Above: Façade of the Duomo di Siracusa, or Cattedrale della Nativita di Maria Santissima

The chapel where some of Santa Lucia’s relics, featured in a recent post, are housed in the Cathedral of the Nativity of Mary Most Holy. A statue of her reigns up high on its façade to the right of the Virgin to whom the church is dedicated. Up on the left is San Marciano of Siracusa with San Pietro and San Paolo flanking the entrance down below.

Over the past 2,000 years, the history of Saint Marcian of Syracuse has become somewhat muddied. One version is that he was a follower of Peter the Apostle, who dispatched him to Sicily to preach in the year 40. His conversion rate was so high that the ruling Romans deemed him dangerous, and he was put to death.
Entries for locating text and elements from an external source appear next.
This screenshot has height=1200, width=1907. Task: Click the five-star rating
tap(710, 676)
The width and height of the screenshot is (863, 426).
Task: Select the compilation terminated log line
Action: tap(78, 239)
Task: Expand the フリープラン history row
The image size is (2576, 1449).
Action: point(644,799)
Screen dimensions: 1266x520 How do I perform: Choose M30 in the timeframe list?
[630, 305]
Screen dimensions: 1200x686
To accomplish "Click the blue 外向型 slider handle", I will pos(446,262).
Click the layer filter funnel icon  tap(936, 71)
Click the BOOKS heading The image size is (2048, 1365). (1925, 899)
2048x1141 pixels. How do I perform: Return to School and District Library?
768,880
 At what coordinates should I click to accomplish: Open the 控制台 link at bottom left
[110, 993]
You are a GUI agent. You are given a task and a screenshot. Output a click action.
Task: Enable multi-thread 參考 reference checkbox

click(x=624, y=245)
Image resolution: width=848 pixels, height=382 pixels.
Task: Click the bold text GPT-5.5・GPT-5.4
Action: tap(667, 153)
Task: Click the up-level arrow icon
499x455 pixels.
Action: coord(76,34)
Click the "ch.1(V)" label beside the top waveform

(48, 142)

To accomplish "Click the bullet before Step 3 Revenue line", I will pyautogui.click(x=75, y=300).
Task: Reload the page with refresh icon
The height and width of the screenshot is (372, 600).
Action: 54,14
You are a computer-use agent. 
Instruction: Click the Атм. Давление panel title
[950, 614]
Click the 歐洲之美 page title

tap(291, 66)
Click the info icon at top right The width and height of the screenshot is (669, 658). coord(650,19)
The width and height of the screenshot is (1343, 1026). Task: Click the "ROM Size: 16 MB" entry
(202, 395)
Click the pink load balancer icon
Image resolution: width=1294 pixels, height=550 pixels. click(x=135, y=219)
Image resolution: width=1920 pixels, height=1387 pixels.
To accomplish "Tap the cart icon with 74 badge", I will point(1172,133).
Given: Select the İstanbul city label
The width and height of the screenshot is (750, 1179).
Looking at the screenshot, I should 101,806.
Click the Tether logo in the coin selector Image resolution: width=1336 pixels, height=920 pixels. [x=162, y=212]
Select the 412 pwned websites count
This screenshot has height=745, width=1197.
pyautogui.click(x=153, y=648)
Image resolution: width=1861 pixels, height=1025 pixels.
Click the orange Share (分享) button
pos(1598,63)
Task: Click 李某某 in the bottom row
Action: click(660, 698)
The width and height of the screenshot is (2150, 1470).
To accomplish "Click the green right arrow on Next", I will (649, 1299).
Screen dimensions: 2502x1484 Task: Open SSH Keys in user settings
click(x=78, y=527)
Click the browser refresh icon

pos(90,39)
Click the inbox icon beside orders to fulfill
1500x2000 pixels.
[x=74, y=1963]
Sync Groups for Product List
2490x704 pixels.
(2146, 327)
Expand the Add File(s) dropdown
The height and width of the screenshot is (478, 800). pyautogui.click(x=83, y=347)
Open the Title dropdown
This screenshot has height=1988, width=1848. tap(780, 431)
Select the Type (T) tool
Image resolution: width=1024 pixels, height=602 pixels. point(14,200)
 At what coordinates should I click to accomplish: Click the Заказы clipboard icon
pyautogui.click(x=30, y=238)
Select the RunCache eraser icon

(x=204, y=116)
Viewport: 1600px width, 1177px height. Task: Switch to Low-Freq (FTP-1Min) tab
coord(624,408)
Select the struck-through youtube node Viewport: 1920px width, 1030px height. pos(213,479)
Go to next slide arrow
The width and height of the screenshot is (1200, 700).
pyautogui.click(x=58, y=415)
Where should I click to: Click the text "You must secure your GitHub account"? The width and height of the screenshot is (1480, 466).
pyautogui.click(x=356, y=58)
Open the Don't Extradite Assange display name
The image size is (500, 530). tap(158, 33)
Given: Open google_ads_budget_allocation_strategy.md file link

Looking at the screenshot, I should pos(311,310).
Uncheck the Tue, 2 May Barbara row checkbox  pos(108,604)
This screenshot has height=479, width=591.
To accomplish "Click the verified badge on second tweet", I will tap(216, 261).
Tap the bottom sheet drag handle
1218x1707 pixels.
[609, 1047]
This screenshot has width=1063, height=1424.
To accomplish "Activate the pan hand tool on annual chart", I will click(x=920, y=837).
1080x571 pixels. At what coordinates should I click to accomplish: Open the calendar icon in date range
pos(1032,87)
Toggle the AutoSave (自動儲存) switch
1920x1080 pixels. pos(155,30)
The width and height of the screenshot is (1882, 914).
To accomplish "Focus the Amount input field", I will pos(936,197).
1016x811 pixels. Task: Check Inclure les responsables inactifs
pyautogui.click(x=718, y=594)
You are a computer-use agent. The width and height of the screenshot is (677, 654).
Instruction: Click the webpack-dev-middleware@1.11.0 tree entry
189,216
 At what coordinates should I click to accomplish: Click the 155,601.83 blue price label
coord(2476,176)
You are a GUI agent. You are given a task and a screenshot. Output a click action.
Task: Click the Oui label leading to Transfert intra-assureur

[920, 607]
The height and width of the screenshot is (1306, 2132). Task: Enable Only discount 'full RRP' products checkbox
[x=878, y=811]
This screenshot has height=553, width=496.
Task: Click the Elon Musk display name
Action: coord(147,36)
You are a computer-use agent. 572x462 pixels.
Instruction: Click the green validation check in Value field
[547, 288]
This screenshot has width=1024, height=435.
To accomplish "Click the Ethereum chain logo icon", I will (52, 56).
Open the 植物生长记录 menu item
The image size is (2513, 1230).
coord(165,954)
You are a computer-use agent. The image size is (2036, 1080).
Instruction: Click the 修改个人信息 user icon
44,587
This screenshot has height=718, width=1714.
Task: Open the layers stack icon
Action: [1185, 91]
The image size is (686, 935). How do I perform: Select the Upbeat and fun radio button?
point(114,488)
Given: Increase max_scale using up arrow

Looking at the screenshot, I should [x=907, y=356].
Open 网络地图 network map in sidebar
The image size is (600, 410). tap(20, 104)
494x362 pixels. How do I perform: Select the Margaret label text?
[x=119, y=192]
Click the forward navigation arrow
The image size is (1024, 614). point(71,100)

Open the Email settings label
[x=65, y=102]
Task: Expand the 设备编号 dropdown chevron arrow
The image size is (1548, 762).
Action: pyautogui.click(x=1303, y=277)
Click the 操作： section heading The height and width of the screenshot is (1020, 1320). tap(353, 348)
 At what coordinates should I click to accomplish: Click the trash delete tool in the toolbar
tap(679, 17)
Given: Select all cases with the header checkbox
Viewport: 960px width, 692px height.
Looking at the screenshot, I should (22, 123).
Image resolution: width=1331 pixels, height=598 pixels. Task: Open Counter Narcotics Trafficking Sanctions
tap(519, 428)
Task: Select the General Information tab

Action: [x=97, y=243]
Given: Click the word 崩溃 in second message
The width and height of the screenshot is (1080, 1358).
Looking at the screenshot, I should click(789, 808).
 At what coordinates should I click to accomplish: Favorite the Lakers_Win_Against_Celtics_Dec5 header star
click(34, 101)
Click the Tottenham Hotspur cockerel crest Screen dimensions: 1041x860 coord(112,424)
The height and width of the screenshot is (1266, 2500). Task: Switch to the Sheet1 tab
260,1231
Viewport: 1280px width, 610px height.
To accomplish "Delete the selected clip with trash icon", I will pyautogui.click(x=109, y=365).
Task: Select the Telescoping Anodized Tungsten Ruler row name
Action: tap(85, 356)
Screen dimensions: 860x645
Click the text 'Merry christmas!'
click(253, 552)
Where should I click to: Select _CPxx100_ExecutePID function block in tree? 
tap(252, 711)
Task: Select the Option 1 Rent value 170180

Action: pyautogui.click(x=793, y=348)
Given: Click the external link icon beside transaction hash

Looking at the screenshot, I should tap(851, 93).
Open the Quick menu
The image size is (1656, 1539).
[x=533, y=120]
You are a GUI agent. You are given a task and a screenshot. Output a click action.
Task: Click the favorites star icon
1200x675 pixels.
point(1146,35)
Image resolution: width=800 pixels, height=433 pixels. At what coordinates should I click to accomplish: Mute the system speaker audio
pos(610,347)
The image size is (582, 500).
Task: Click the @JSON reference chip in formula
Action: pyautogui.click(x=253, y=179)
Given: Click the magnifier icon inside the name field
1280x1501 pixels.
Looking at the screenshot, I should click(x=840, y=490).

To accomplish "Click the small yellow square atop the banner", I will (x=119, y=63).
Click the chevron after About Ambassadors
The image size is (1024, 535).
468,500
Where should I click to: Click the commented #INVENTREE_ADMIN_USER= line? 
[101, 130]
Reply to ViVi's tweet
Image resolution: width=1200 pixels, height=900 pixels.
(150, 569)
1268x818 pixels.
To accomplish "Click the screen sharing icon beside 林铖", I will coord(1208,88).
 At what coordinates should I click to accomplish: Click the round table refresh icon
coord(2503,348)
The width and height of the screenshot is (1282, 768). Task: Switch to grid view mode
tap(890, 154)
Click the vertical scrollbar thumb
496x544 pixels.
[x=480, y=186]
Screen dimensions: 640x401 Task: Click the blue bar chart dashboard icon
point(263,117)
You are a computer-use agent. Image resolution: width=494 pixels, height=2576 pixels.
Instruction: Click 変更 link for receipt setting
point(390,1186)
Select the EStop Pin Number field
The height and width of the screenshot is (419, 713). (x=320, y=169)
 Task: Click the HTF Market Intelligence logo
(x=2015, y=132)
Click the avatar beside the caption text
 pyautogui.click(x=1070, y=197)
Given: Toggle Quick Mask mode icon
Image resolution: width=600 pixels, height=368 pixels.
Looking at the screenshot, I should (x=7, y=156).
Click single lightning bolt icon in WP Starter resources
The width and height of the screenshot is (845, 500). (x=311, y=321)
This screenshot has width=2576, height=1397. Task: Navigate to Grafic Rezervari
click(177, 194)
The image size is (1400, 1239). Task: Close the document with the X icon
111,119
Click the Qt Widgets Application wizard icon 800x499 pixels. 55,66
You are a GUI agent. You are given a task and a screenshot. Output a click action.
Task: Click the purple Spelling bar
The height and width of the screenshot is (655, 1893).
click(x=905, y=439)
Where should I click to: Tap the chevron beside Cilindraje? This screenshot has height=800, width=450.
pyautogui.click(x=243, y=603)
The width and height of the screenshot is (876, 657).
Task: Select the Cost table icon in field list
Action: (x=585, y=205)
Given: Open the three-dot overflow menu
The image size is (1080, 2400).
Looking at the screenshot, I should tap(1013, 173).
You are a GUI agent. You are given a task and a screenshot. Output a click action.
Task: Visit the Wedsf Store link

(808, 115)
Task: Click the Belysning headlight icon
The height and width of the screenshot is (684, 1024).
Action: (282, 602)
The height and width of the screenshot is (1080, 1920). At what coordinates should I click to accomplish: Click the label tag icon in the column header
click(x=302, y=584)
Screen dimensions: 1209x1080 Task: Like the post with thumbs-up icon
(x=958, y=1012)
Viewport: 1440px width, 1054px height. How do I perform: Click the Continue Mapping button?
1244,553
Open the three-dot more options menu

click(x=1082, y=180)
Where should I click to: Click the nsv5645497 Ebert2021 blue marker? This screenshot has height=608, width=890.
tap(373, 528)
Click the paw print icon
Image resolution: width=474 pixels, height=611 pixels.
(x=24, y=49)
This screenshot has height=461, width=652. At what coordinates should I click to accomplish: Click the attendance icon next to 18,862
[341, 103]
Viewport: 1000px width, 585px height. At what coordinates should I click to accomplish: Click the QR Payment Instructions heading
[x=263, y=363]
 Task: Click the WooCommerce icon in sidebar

San Marciano became known as the first bishop of the city and is the patron saint of the archdiocese.

The “new” façade of the cathedral dates from after the 1693 earthquake and reflects the style categorized as High Sicilian Baroque. But the rest of the building has much deeper roots. The site was occupied by a 5th-century BC temple of Athena, possibly constructed under Dionysius I. Thirty-six substantial columns surrounded the outer perimeter of the temple – columns so substantial they withstood the devastating earthquake and can still be viewed on the north side of exterior and within the cathedral itself.